3D Gesture Interaction for TV: A Wizard of Oz Behavioral Prototype

Design Challenge:

The challenge for this assignment was to build and test a behavioral prototype for a gestural user interface for a TV system. They system had to allow for basic video function controls (play, pause, stop, fast forward, rewind, etc.) Our team chose to pursue a 3D gesture system. The goal of our prototype and evaluation was to explore the following design research and usability questions:

  • How can a user effectively control video playback using hand gestures?
  • What are the most intuitive gestures for this application?
  • What level of accuracy is required in this gesture recognition technology?


We began by discussing how to set up our prototype to allow for quick iteration and modification. Two key elements to our prototype was 1. figuring out how to manipulate the video content to simulate the controls carried out by a user’s 3D gestures outside of the user’s sight and 2. how to provide feedback to the user while carrying out a specific gestures.

Initially we decided to use Google Chrome Cast to wirelessly control the television through a laptop. However, we soon realized that running Chrome Cast using a Mac had some glitches and delays that would negatively impact our test. We opted instead to use a mini display port to VGA adapter to connect the laptop directly into the television set. This allowed us to control the video in real time without any perceived delay from the user.

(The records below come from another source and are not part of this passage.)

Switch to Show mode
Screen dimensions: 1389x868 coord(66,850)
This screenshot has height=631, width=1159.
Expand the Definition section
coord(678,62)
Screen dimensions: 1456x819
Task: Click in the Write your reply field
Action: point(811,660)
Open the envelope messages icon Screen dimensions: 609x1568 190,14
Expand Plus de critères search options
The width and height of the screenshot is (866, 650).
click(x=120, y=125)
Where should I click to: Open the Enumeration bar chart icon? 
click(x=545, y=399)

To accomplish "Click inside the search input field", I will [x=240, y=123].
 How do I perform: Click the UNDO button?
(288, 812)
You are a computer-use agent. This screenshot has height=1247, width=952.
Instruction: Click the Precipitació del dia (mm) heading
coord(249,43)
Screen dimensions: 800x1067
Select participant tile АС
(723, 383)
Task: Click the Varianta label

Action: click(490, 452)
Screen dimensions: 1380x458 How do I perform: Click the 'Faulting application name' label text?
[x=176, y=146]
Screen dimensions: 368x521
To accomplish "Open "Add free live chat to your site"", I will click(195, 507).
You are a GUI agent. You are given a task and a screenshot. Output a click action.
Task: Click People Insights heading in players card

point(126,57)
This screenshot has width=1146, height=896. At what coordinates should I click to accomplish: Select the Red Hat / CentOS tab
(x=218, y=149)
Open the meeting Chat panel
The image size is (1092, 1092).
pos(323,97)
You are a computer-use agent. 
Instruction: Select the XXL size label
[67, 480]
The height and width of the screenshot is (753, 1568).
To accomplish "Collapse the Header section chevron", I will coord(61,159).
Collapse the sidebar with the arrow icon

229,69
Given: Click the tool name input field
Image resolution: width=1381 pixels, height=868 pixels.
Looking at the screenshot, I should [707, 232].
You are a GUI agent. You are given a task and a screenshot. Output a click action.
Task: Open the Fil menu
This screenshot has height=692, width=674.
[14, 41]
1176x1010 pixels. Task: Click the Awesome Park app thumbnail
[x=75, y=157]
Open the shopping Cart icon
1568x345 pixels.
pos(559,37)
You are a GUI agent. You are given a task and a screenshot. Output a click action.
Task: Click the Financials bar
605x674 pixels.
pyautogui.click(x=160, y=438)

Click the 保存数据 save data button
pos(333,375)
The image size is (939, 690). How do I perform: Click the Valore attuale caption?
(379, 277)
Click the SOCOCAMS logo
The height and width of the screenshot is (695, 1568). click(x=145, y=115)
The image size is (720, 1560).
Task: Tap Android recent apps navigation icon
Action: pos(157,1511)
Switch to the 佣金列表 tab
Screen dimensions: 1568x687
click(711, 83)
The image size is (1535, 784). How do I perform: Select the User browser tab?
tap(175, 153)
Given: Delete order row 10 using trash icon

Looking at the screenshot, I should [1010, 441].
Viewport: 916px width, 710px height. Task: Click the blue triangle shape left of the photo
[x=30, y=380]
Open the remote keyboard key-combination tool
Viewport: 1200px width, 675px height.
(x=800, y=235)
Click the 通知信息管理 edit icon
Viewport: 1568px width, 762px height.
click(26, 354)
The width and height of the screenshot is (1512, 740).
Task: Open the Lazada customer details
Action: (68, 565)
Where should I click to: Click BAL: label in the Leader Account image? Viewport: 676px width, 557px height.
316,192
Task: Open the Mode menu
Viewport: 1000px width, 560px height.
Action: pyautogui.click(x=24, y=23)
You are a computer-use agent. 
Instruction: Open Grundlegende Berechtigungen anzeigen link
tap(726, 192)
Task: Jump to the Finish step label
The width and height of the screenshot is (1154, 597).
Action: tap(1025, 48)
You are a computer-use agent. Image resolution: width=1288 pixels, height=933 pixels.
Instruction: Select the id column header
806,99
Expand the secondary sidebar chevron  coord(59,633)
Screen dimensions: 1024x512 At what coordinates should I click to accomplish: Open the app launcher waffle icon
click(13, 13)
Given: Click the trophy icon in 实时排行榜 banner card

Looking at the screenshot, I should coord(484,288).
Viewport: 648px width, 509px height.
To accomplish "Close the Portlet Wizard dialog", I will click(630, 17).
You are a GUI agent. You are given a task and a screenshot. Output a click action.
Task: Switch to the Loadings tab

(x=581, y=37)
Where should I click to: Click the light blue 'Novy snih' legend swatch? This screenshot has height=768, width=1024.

To simulate the feedback, we used a laser pointer aimed at the television that mimicked the user’s gesture. We also used this to indicate to the user when the gestures were outside of “the system’s” visible range.

Next, we created three sets of gesture styles to test, which included an open palm style, a fist style, and a thumb style of interaction. 

Palm Instructions-01.png
Fist Instructions-01.png
Thumb Instructions-01.png

With these three varied sets of gestures we wanted to understand how users would perceive the required actions, how easy they would be to conduct, how intuitive each set was, how easy it would be to remember each set of gestures, and whether or not a user would prefer one set to the others.

Next, we decided on roles. We needed a Wizard/operator, a moderator, and a laser feedback controller. We also needed to recruit participants and find a location to conduct the test in the context of a home living room, where a television would likely be set up “in the wild”. 

Setting up our prototype

Setting up our prototype

In our final set up used for testing users in context, we had the moderator and user sitting on a sofa facing the television. The operator sat facing the user able to clearly see each of the user’s gestures, but out of the user’s direct attention. The laser feedback controller also stood out of the user’s attention facing the television in order to be able to recreate the user’s gestures while pointing the laser into the television. A camera set on a tripod was set up behind the user to simultaneously capture the user’s gestures and television response.

The user was given three sets of printed instructions describing each of the three gesture sets, which could be referenced at anytime during the test. A Kinect device was added to the television set up as a prop to represent the way in which the system would capture the user’s gesture input. 

Behavioral Prototype Set Up.png

For the evaluation itself, we put together a script describing what we were testing. We asked the user to review each set of instructions before performing the following predefined tasks while watching an episode of Sherlock:

  • Start the video
  • Fast forward to wedding scene and play the video from there
  • Pause the video
  • Rewind to the scene where Sherlock & Aunt are sharing tea
  • If you only wanted to see the last scene in the show, how would you get there?
  • Play again

We also encouraged the user to use a think aloud protocol, so that we could capture his thoughts during the test.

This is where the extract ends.